Pennsylvania to End Prison Book Donations, Forcing Inmates Onto Pricey eBook Platform
Pennsylvania’s Department of Corrections is planning to ban free book donations to inmates by mail, claiming that this is a “primary avenue for drugs” to enter prisons. But the move coincides with a renewed push to get prisoners buying into a pricey prison eBook system that offers low-end tablets for $150 and eBooks no cheaper than $3 a read.
“Effective immediately, the DOC will begin to transition to ebooks coupled with bolstered DOC library system featuring centralized purchasing and ordering process,” the DOC announced at its website. “No books or publications will be shipped directly to an inmate. … [we] will no longer accept books donated directly to individual inmates.”
Presented as evidence by the DOC was a letter from a prisoner it said “describes how to smuggle drugs through a popular book donation program.” As the Prisoners Lit Project and others pointed out, though, the letter didn’t say anything at all about drugs: “the poor guy just wanted a dictionary!”
The project describes itself as an all-volunteer grassroots group that sends free books to prisoners in the United States.

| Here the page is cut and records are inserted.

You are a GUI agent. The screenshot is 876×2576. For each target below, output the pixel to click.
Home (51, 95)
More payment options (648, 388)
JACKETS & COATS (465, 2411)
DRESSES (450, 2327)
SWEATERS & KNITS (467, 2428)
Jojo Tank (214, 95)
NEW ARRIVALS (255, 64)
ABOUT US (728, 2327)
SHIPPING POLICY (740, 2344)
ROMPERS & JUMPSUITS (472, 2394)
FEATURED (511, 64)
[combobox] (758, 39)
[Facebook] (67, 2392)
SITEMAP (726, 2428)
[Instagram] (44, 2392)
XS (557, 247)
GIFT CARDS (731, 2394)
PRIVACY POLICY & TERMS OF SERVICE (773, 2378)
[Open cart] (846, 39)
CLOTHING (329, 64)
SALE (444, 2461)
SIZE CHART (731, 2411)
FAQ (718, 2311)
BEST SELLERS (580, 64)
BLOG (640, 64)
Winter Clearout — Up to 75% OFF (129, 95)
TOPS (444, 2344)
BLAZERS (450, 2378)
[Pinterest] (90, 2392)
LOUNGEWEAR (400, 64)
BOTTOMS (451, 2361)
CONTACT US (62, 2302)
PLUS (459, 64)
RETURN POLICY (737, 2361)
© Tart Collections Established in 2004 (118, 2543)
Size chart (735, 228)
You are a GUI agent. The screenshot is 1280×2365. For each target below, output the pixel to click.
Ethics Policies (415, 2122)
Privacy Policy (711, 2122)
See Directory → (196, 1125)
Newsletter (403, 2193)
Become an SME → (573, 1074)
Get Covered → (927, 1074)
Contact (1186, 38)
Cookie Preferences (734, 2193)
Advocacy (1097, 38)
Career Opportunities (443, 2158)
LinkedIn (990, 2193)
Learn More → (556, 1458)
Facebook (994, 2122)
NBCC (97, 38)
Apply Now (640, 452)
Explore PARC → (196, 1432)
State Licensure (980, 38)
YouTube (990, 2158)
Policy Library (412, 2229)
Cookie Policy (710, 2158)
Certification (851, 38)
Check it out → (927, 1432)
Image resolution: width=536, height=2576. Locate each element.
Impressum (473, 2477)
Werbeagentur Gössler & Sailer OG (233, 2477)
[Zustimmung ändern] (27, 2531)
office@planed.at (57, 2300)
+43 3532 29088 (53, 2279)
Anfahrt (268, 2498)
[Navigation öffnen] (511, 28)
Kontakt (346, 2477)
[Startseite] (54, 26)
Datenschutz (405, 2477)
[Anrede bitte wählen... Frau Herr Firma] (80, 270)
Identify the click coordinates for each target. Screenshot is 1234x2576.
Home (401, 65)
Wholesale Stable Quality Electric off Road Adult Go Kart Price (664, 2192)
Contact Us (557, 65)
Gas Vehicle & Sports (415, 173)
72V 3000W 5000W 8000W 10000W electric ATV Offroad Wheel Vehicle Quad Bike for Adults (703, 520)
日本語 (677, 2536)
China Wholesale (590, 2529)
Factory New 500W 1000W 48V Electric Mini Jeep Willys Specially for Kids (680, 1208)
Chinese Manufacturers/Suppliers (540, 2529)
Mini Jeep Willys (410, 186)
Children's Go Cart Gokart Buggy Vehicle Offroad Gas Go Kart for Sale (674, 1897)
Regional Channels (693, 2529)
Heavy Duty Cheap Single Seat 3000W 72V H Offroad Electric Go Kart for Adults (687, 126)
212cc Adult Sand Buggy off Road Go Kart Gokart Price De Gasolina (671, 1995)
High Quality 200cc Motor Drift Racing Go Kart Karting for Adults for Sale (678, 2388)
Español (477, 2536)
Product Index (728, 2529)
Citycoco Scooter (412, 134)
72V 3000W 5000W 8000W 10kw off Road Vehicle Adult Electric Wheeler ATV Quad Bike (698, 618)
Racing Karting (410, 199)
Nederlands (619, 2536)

It sends 30-40 packages a week to prisoners—no drugs included—and plans to fight what it sees as an “unfair and shortsighted change” that will effectively end the program.
“Banning books from ‘books to prisoners’ organizations is inhumane,” it wrote.
Another similar organization, Book’ Em, said it mails hundreds of book packages to prisoners and would push back against the policy.
A third, Books to Prisoners, said that Pennsylvania prisons’ libraries are underfunded and often inaccessible and challenged the DOC’s claims otherwise. The Amistad Law Project described the new policy as “horrible” and “dehumanizing.”